▶ EXERCISE INSTRUCTIONS:
Supply the number of lines below containing "accomplish", nothing else.

Recorded data

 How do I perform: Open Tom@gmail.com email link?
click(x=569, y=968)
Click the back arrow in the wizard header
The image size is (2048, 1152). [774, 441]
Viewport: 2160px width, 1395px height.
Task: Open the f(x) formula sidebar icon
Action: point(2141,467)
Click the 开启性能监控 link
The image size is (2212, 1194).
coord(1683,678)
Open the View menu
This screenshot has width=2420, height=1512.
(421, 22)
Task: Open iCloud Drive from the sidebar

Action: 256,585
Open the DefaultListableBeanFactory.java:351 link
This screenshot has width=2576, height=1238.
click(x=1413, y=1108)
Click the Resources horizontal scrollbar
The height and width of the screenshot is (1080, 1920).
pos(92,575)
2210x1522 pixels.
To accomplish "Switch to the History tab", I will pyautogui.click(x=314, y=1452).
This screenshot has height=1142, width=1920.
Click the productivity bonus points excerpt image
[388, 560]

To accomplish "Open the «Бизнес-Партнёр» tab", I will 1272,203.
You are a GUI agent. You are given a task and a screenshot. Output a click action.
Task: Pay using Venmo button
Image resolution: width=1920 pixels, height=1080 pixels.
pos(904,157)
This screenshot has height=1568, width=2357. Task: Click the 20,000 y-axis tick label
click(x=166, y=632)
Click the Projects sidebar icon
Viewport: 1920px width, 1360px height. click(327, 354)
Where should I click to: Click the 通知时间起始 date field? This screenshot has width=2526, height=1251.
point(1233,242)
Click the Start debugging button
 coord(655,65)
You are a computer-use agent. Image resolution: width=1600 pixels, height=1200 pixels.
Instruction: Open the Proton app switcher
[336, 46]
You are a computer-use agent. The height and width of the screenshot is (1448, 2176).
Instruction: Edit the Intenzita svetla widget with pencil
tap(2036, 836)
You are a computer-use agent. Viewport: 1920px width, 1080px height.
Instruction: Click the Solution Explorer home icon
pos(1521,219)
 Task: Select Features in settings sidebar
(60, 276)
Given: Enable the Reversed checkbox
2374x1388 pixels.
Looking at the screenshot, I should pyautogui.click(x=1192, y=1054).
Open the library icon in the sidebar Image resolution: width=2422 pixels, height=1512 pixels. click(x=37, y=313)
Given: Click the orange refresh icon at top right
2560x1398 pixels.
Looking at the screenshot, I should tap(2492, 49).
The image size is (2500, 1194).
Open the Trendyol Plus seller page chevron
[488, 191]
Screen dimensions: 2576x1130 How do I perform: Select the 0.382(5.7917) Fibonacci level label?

▶ TASK SOLUTION:
2